The IFN-λ4 Conundrum: When a Good Interferon Goes Bad

Abstract

Since its discovery in 2013, interferon lambda 4 (IFN-λ4) has received a reputation as a paradoxical type III IFN. Difficulties in detecting IFN-λ4, especially in secreted form even led to questions about its existence. However, the genetic ability to generate IFN-λ4, determined by the presence of the rs368234815-ΔG allele, is the strongest predictor of impaired clearance of hepatitis C virus (HCV) infection in humans. Significant modulation of IFN-λ4 activity by a genetic variant (P70S) supports IFN-λ4, and not other type III IFNs encoded in the same genomic locus, as the primary functional cause of the association with HCV clearance. Although the ability to produce IFN-λ4 is associated with decreased HCV clearance, the recombinant IFN-λ4 is active against HCV and other viruses. These observations present an apparent conundrum-when and how does a presumably good IFN, with anti-HCV activity, interfere with the ability to clear HCV? In this review, we discuss findings that suggest potential mechanisms for explaining this conundrum.

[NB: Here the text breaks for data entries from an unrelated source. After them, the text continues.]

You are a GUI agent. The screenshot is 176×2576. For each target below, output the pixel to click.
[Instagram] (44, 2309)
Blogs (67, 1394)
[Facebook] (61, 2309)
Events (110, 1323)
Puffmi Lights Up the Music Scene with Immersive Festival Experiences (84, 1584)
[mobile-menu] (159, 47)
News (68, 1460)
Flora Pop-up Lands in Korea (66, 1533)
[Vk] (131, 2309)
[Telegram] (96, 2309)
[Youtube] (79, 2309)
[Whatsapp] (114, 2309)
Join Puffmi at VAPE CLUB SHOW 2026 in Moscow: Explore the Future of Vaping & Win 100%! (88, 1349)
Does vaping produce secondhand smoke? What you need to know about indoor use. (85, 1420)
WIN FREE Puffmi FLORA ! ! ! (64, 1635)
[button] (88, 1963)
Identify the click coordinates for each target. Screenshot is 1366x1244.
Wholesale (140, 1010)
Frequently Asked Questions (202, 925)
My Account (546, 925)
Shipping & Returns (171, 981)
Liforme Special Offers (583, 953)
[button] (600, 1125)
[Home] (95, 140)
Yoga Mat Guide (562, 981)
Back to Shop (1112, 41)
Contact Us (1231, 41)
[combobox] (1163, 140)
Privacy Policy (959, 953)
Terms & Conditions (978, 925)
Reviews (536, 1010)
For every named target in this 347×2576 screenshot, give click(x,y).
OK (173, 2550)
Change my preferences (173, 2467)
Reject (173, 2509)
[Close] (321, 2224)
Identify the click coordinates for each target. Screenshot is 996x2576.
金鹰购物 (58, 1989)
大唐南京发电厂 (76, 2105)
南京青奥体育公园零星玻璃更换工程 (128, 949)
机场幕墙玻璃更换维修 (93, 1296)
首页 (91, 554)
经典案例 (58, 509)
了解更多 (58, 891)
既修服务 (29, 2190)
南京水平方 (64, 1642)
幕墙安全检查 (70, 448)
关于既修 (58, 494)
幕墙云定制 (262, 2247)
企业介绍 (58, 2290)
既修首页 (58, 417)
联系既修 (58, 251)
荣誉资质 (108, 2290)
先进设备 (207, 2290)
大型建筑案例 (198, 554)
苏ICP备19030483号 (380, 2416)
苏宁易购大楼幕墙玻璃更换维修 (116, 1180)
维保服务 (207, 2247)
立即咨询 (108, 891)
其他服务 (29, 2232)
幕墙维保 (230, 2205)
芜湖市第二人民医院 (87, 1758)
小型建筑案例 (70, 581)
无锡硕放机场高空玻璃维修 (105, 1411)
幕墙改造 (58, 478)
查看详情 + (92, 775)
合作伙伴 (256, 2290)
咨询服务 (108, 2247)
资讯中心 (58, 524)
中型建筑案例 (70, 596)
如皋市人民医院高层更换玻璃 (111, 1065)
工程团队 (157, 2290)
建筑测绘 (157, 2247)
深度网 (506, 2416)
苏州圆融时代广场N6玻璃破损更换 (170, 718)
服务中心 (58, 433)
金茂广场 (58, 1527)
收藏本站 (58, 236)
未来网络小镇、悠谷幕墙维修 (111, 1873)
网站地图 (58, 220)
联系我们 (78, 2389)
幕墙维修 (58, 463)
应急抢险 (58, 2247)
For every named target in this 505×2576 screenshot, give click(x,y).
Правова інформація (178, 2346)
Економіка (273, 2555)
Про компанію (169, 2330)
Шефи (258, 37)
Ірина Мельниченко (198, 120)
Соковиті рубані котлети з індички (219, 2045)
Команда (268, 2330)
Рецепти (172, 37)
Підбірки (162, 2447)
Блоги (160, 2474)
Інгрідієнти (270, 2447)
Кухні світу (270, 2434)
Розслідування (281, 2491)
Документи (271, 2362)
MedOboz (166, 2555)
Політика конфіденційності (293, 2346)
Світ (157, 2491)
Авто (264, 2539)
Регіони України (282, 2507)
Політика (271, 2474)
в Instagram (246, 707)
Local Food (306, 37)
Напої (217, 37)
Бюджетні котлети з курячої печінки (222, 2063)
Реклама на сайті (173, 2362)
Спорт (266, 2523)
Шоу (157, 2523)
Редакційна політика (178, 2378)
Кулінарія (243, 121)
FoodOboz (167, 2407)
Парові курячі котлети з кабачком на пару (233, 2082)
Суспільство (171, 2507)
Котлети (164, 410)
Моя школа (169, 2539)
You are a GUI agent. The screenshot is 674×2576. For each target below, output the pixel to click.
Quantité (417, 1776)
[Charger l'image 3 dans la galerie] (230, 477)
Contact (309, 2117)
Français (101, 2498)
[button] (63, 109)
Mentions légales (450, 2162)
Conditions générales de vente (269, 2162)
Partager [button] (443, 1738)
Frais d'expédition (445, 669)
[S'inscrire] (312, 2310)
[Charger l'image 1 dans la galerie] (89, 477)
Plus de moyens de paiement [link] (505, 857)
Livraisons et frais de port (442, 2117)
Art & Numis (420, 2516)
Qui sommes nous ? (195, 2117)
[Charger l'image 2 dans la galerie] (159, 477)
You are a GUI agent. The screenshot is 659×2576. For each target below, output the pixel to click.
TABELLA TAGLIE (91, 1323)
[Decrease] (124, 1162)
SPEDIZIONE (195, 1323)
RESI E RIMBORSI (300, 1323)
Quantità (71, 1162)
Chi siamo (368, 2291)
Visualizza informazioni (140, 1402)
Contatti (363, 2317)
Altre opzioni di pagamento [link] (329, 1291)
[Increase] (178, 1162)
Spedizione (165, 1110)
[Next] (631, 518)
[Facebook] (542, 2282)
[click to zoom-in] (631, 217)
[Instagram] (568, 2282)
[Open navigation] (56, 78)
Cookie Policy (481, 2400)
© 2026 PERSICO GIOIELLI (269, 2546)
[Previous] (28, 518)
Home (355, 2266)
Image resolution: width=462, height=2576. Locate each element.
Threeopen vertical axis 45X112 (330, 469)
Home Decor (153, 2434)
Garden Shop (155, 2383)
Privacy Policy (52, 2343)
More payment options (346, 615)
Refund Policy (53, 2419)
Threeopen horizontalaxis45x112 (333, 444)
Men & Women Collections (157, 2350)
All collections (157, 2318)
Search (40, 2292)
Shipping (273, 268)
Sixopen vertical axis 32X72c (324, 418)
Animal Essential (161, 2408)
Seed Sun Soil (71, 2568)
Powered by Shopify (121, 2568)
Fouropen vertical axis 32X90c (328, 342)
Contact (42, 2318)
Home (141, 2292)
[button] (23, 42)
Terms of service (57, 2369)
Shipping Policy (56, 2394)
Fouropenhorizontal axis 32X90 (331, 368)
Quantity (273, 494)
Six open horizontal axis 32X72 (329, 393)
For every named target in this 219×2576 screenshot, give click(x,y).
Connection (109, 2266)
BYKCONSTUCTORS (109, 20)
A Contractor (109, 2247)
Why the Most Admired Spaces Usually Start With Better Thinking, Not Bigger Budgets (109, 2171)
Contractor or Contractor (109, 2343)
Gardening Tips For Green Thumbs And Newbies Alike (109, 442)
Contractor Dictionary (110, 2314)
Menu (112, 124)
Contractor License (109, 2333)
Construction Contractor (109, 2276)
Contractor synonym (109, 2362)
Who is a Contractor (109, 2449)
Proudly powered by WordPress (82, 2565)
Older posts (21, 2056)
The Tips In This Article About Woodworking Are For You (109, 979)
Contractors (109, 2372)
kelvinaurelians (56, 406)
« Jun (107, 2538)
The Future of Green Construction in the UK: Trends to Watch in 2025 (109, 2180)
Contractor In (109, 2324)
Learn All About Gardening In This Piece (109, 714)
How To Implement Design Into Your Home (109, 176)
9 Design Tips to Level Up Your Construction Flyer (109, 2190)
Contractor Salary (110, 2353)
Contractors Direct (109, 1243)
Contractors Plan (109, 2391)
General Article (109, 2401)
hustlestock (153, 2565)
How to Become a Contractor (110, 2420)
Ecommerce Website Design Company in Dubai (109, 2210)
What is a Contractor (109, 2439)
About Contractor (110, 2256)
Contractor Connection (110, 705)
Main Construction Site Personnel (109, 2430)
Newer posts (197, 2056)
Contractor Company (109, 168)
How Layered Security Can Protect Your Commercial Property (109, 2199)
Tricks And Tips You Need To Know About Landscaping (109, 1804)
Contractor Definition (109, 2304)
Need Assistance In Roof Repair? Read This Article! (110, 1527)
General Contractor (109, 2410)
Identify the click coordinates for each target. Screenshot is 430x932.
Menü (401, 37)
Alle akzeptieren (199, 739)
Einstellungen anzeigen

Keywords: HCV; IFN-λ4; SOCS1; USP18; regulation; type III interferon.

FIG. 1.

IFN-λ4 as a member of the class-2 cytokine family. Protein sequences were downloaded from the UniProt Knowledgebase and structures from the RSCB Protein Data Bank. Computational tools were used to predict structure of IFN-λ4, for which crystal structure is not yet available. Multiple sequence alignments were generated, and phylogenetic reconstruction was carried out using the Markov Chain Monte Carlo Bayesian evolutionary analysis by sampling trees (MCMC BEAST, v1.7.4). The phylogenetic tree was graphed with FigTree v1.3.1. Clustering is based on protein sequence similarity, with the length of connecting lines representing the relative evolutionary distance from a common ancestral gene. IFN-λ4, interferon lambda 4.

FIG. 2.

Proposed mechanisms of negative regulation of IFN responses by IFN-λ4. Binding of IFN-λ4 to its receptors IFNLR1 and IL10R2 leads to phosphorylation and dimerization of STAT1 and STAT2, recruitment of IRF9, and formation of ISGF3 complex. ISGF3 complex activates ISRE, leading to expression of multiple ISGs, including USP18 and ISG15. SOCS1 expression is also induced by IFN-λ4, although the role of the ISGF3 complex in SOCS1 induction is unclear. SOCS1 inhibits the formation of ISGF3 complex by inhibiting STAT1 phosphorylation by type III IFNs but to a lesser extent than by IFN-α. In contrast, USP18 inhibits binding of JAK1 to IFNAR2, thus reducing the effectiveness of IFN-α in activating the JAK/STAT pathway. USP18 also targets ISG15 for ubiquitination, thus inhibiting the process of ISGlyation. IL10R2, interleukin 10 receptor 2; ISGs, IFN-stimulated genes; ISRE, interferon-sensitive response element; SOCS1, suppressor of cytokine signaling. Color images are available online.